**Your objective:**
Extract the records below word for word and ignore the images.

**Input material:**
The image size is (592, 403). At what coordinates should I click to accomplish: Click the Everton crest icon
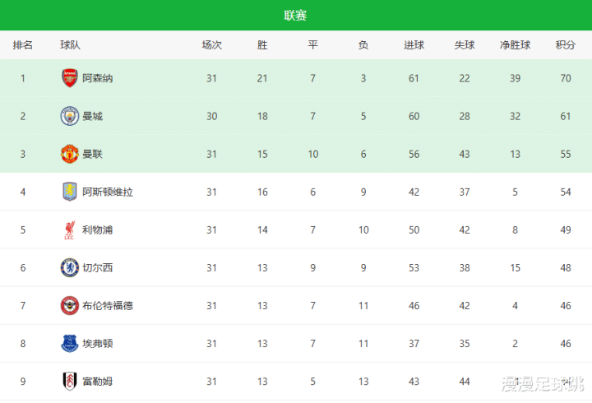click(x=70, y=343)
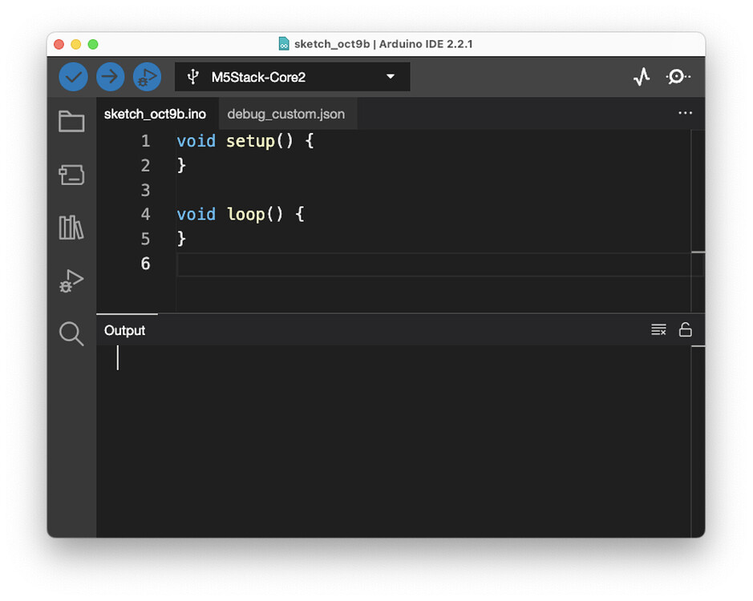Open the Debug panel in the sidebar
This screenshot has height=601, width=753.
[71, 281]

**Response:**
The image size is (592, 403). At what coordinates should I click to accomplish: Click the Everton crest icon
click(x=70, y=343)
Open the Debug panel in the sidebar
This screenshot has height=601, width=753.
[71, 281]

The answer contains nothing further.